Warum also das große Interesse? Gen AI kann Lieferketten grundlegend verändern und ein echtes „Network of Networks“ ermöglichen. Die Technologie analysiert riesige Datenmengen und liefert wertvolle Erkenntnisse – in Form von Text, Audio, Video oder synthetischen Daten. So lassen sich bessere Entscheidungen schneller treffen, Prozesse optimieren und Servicelevel steigern.
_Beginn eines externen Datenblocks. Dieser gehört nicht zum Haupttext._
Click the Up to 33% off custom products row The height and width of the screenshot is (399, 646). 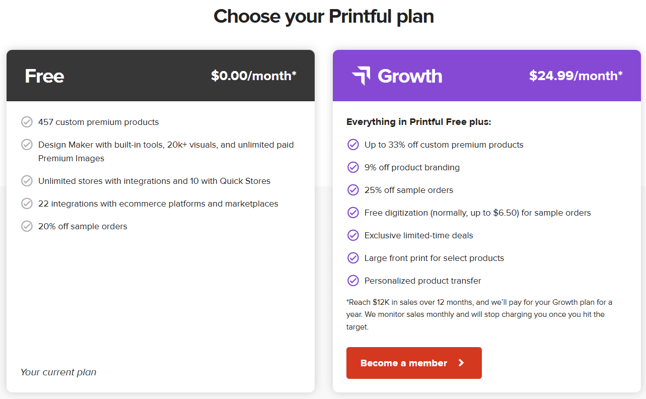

Auch wenn es noch einige Jahre dauern wird, bis das volle Potenzial ausgeschöpft ist, können Unternehmen schon heute von Gen AI profitieren.
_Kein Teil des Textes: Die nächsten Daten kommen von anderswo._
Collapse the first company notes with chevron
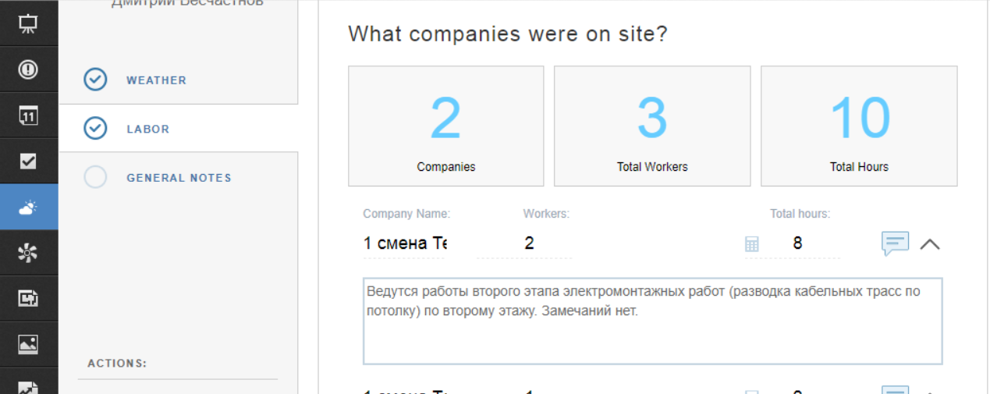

Fünf zentrale Anwendungsfälle zeigen, wie Gen AI die Transformation und Resilienz von Lieferketten stärkt.
1. Schnelle Lösung von Bestellverzögerungen und Kürzungen durch optimierte Abläufe
Generative KI automatisiert die Auftragserfassung, Datenverarbeitung und Übermittlung – das spart Zeit, senkt Kosten und macht Abläufe effizienter. Besonders bei Abweichungen sorgt die Technologie für reibungslose Prozesse, indem sie passende Lösungen bereitstellt. Kunden erhalten automatische Benachrichtigungen zu Artikelersetzungen, Kürzungen oder anderen Änderungen, was Transparenz schafft und Vertrauen stärkt.
Durch den Einsatz von Gen AI in Self-Service-Portalen können Kunden Anfragen selbst verwalten und Bestellungen eigenständig aufgeben. Das entlastet den Kundenservice, reduziert Kosten und sorgt für eine zuverlässigere Auftragsabwicklung mit weniger Unterbrechungen.
2. Mehr Transparenz im Vertragsmanagement
Der Lebenszyklus eines Vertrags ist oft zeitaufwendig und komplex. Vom Entwurf über die Prüfung und Verhandlung bis hin zur Einhaltung rechtlicher Vorgaben – all das erfordert ein sensibles Gleichgewicht in der Zusammenarbeit zwischen Anbietern und Kunden. Generative KI kann diesen Prozess deutlich vereinfachen, indem sie hilft, Verträge besser zu verstehen, Risiken zu minimieren und vertragliche Auswirkungen in Echtzeit zu bewerten.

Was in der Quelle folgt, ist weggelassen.